Top of Excerpted passage
The new regime for 2015 involves slashing the grocery budget to an average of just £5 per person per week for all meals, so it is taking come creative thinking. The above soup no longer will have just a carrot grated and an onion chopped into it. Instead, it will have a portion of mixed vegetables served with every bowl to make it up to 2 portions of our 5-a-day in one meal.

We do have the advantage of a well stocked kitchen and the additional benefit of home-grown and freely foraged foodstuffs in the freezer, plus a full cupboard of preserves, all made from free fruit, but in order to reduce the overall average, I now need to focus carefully on both the nutritional values and the costs. I guess that's why we Scots love our oats - we can eat them with practically anything! So, after a hearty breakfast of porridge, sometimes with a handful of sultanas or berries to boost the '5-a-day', it's onwards towards soup-making for lunch.
Bottom of Excerpted passage
__Exercise prompt__: Continue the passage above about cutting the grocery budget to £5 per person per week, picking up after its last sentence.
Top of Supplied entries
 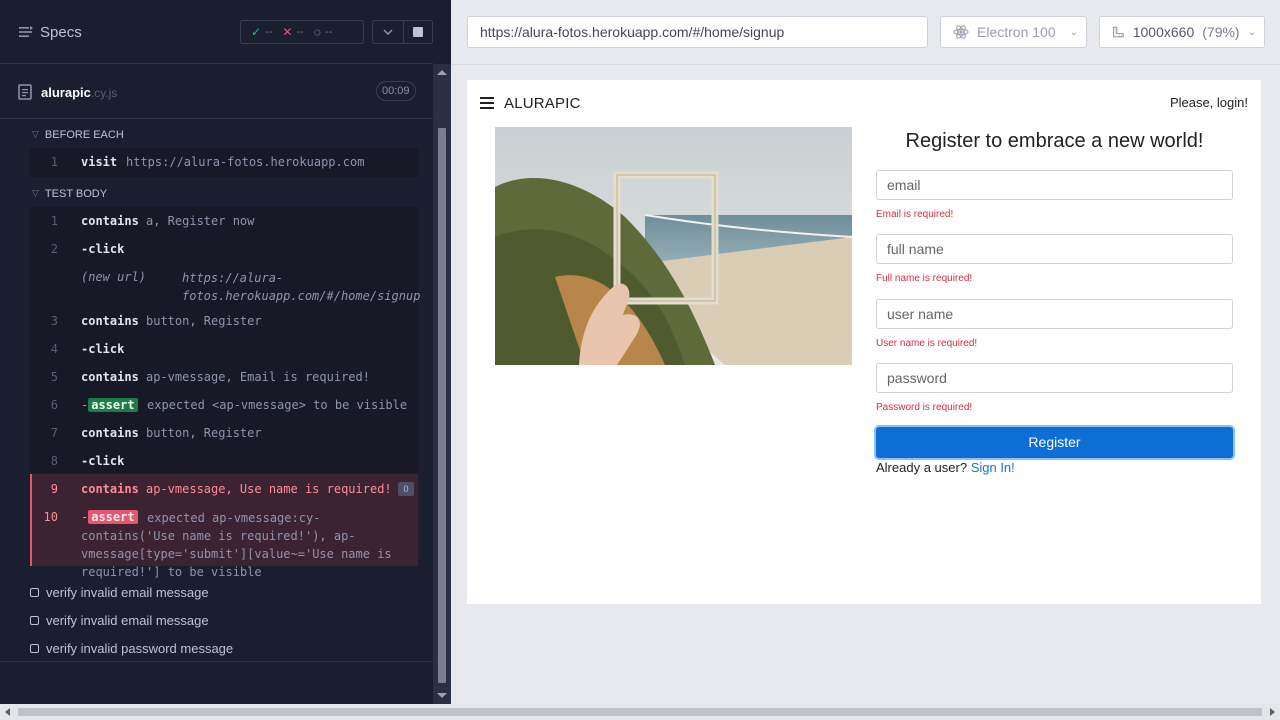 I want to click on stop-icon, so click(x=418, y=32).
Bottom of Supplied entries
Top of Supplied entries
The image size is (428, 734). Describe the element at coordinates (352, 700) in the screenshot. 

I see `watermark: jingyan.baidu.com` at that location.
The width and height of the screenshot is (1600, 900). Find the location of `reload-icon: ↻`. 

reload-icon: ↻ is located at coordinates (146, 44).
Bottom of Supplied entries
__Output for this task__:
At the moment, you can buy cooking bacon for 80p per 500g pack, so I recommend this for making your stock. Along with a 500g pack of split peas or lentils, plus a grated carrot and chopped onion, this combination can cook you up 3.5 litres of soup without a problem and leave enough stock for flavouring the meals you make with the resulting cooked bacon. I made the most of the current Asda offer for half price lentils and now have 10 kilos of them in stock, as they worked out cheaper than their split peas!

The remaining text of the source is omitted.